LED Retrofit Kits are an easy way to update older recessed fixtures to energy-efficient LEDs. Designed to replace existing trim, they are simply screwed into the bulb socket and held in place with clips.
How to Choose a Housing
There are two basic types. Which one you need depends on how they are being installed.
• New Construction Housings
For use in construction spaces before the sheetrock or drywall ceiling has been installed. They use hanger-bars to attach to the ceiling joists.
• Remodel Housings
These are smaller and intended for areas where ceiling access is limited. They are installed through a small hole cut in the drywall or sheetrock and are held in place with clips to the ceiling drywall.
Housings also have an IC or “Insulation Contact” Rating that you’ll want to keep in mind. Be sure your choice will pass the building codes in your area.
• IC Rated Housings
For use where the housing will be in contact with insulation material. These are designed with extra heat shielding, allowing insulation to cover the housing.
• Non-IC Housings
These do not offer the same level of heat protection, so they are used in un-insulted ceilings.
Lastly, recessed fixtures come in two different power options:
• Line Voltage Systems
These systems connect into your home’s standard 110-120 volt feed, just like any other ceiling light.
• Low Voltage Systems
These use a transformer that converts or steps-down your home’s regular current to a lower voltage, commonly 12 volts. They typically offer a more controlled, focused beam of light.
When choosing recessed light trim, make sure it’s the same size, brand, and product family as the housing.
There are a number of different types of trim, each with its own unique advantages.
• Baffle Trim has a ribbed interior that minimizes glare.
• Reflector Trim has a reflective interior to amplify the illumination.
• Gimbal Trims pivot and adjust to focus light where you want it. Good for art and other wall decorations.
• Wall Wash Trim uses a scoop to direct and confine light to a specific area of the wall.
Lights should be placed 4 to 6 feet apart for general room lighting.
For task lighting over countertops and other workspaces, lights can be closer together, at 1 to 2 feet apart.
For artwork, use an angled gimbal trim to direct the light as needed. To minimize glare, the beam should be at a 30-degree angle when directed toward the center of the artwork.
Dimmers add extra versatility and ambiance to your system. For LEDs, be sure to use an LED compatible dimmer. Line voltage systems with incandescent bulbs work with a standard wall dimmer.

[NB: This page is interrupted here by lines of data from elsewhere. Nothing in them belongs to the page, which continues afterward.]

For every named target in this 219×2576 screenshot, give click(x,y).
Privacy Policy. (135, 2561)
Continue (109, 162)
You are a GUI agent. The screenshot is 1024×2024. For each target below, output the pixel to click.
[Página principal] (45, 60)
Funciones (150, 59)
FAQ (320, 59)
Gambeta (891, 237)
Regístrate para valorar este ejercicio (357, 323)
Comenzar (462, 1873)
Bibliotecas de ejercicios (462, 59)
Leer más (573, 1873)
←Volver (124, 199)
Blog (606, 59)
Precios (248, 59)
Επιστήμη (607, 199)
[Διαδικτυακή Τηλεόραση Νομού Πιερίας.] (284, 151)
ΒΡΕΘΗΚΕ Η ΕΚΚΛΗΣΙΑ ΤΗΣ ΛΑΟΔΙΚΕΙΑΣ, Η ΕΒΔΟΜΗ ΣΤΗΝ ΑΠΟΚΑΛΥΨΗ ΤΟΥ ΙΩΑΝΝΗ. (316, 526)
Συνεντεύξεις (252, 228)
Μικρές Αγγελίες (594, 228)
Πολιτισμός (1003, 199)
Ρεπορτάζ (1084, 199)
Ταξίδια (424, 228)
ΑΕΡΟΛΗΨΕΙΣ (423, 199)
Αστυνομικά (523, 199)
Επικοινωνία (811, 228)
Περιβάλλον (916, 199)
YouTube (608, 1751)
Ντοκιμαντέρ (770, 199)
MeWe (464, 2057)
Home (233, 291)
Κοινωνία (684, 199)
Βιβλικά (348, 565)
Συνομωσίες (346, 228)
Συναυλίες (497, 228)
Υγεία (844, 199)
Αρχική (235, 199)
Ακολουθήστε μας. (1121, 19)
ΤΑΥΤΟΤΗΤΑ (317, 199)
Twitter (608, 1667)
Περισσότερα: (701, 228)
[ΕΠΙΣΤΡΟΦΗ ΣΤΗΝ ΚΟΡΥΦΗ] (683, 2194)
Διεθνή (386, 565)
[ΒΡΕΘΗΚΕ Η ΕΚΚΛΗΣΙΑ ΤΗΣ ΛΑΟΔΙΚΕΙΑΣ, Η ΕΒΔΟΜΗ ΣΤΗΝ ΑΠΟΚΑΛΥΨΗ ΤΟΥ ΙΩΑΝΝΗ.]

If you have an angled or sloped ceiling, look for these specially designed housings and trim.
For showers and covered outdoor spaces, use housings and trim rated for enclosed shower use. They are designed to protect critical electronic components from exposure to moisture and steam.
These are sealed to keep heated air from escaping through the fixture and are recommended if installing lights on top floors.